Many agreements for the sale of a business include the payment of an additional amount if the business meets an agreed benchmark in the future is known as earnouts.

While it may make commercial sense, earnouts can have significant adverse income tax impacts on both the buyer and seller of the business/company.

Implications for the seller

A typical earnout agreement is an arrangement where the buyer pays more for the business or shares in a company based on its future performance.

For this exercise, we will look at what the impact of an earnout can have on the sale of shares in company that owns the business. For example,consider the situation where the seller who founded a business is selling post capital gains tax shares in a company that cost $2.00 for $1,000,000, plus $500,000 in one year's time if the profit exceeds a certain hurdle.

The proceeds for the sale of the shares are considered to be $1,000,000 plus the market value of the seller's rights under the earnout arrangement. Accordingly, the right to receive the $500,000 has to be valued based on the timeframe and the probability of receiving the money.

Assuming the right is considered to be worth $200,000, the seller will pay income tax on the capital gain of $1.2m even though $200,000 has not been received.

If the business does not achieve the desired profit, the seller then makes a capital loss of $200,000 when the right expires (i.e. the seller has paid tax on $200,000 that was never received) and can only be used against future capital gains.

Alternatively, if the seller receives the full $500,000 he will pay tax on a $300,000 capital gain. However, if the earnout lasts for less than one year, the seller will not receive the 50 per cent capital gains tax (CGT) discount, effectively doubling the tax payable on the gain. Furthermore, the seller is not eligible for the small business CGT concessions on the earnout gain of $300,000. These concessions reduce the tax by a further 50 per cent and can in some circumstances eliminate the capital gains tax on the sale of a business.

In a slightly different example, consider a merger of two companies where one company issues shares in return for the shares in a company that is being acquired and the number of shares issued by the acquiring company is determined by the performance of the seller's company.

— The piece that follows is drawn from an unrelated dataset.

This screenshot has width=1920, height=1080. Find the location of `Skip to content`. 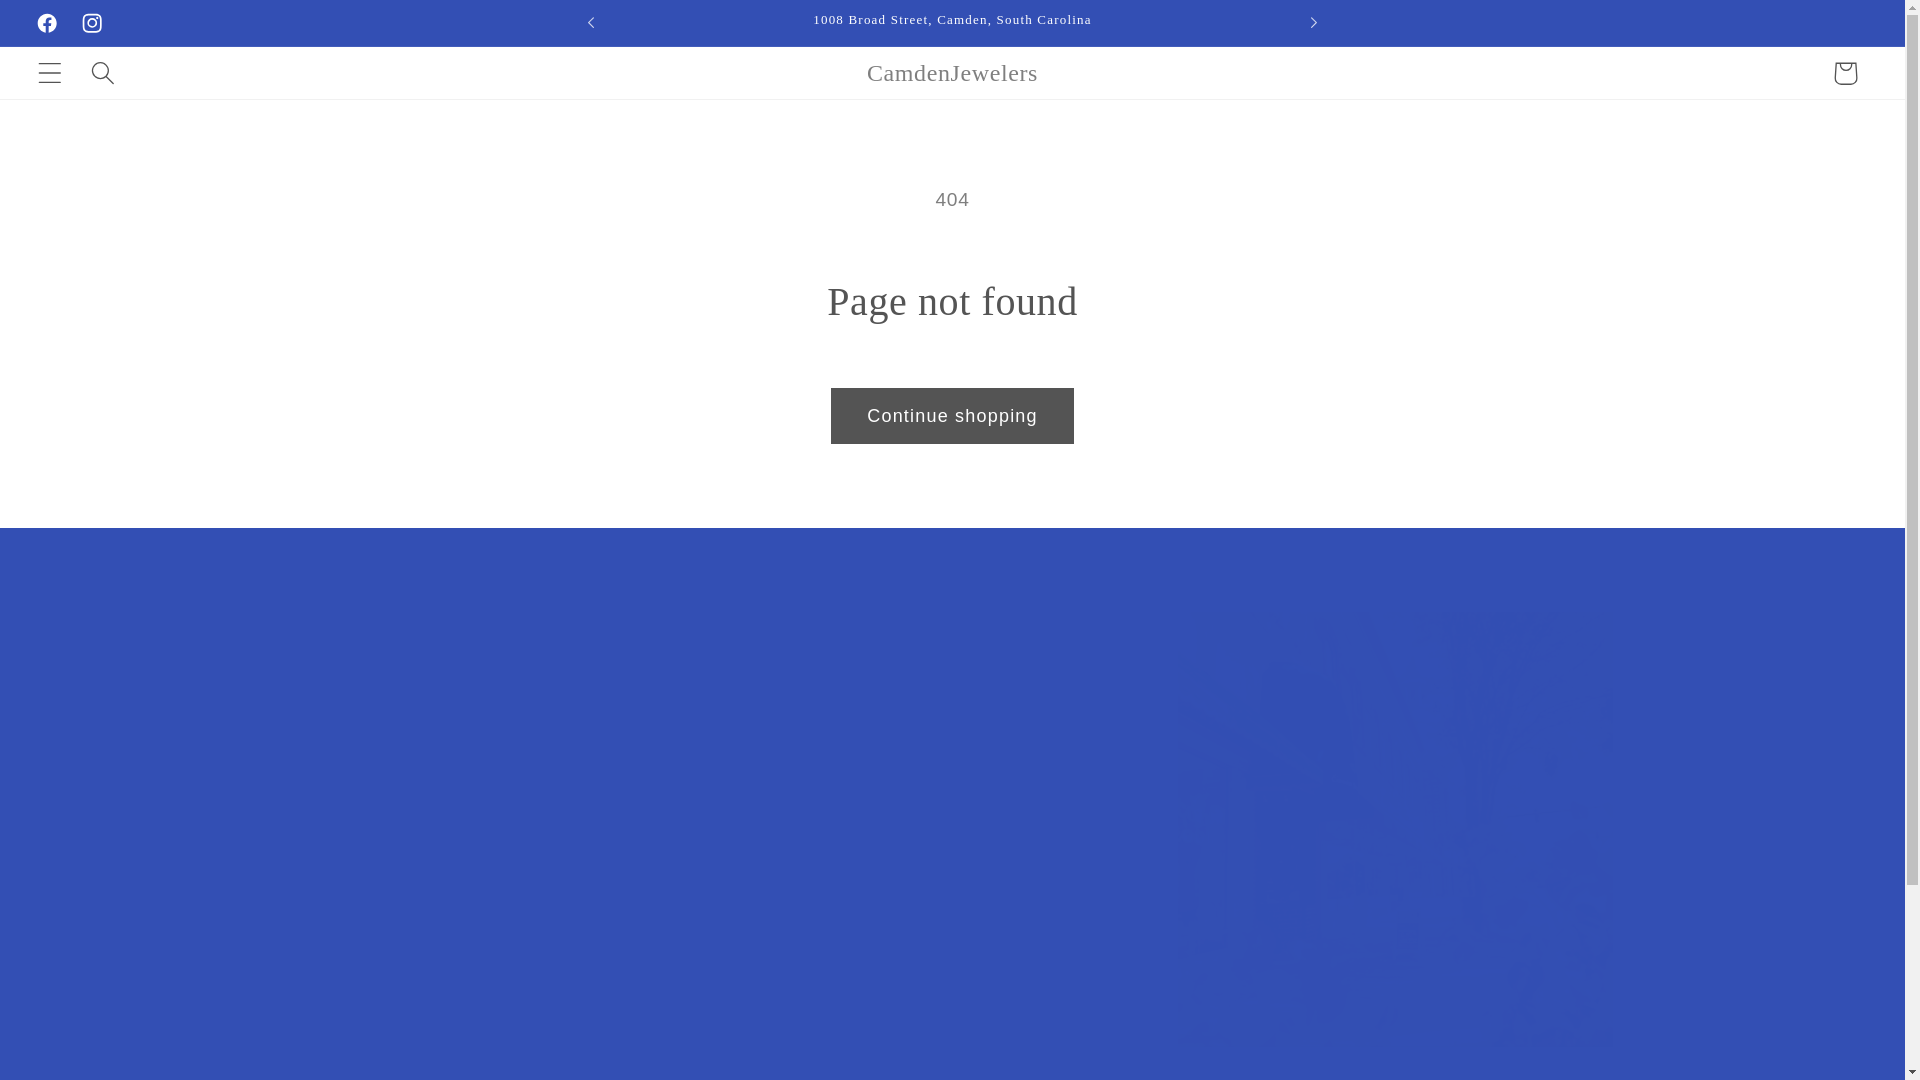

CGT relief by way of scrip for scrip rollover relief is usually available when shares in a company are disposed of in return for shares in the new company.

However, because the earnout is treated as a separate asset the scrip for scrip rollover relief is not available for the earnout component of the disposal. As a result, tax is payable on part of the transaction which would ordinarily be tax free.

Again the subsequent expiry or satisfaction of the earnout right is a separate CGT event, which will result in either a capital gain or loss to the seller, so if the earnout conditions are not met, the seller can be assessed on a capital gain even though he did not actually receive the additional shares in the company or receiving any cash for the sale of the shares that could fund the tax payment.

Implications for the buyer

The same treatment of the earnout applies for the buyer. That is the cost of the shares in the company is treated as the amount paid for the shares plus the market value of the earnout. The buyer can determine their valuation of the earnout independently from the seller, so the values do not have to agree.

The issue is what happens to the subsequent payment under the earnout agreement? If the amount paid exceeds the estimated market value of the earnout, is the difference

  • included in the cost of the shares; or
  • deductable over time; or
  • simply ignored so that a deduction or capital loss is never obtained?

The Australian Taxation Office has recently issued a recent draft tax ruling regarding earnouts. While this draft ruling does clarify some of the issues outlined above, surprisingly it does not deal with the difference between the buyers' market value of an earnout and the amount eventually paid.

There is a second type of earnout, where the purchase price of the business/shares is fixed but the seller pays an amount to the buyer if the business meets certain benchmarks. The treatment of reverse earnouts is effectively the opposite of the treatment of earnouts (i.e. in reverse earnouts the buyer has the asset earnout right) and can have a capital gain or loss on that asset.

Earnouts are useful in aligning the interests of sellers and buyers of a business. However, they attract significant income tax issues which can create additional tax for both the seller and buyer. Many of the issues outlined can be successfully resolved if you consider the income tax implications before any agreement is concluded.

The content of this article is intended to provide a general guide to the subject matter. Specialist advice should be sought about your specific circumstances.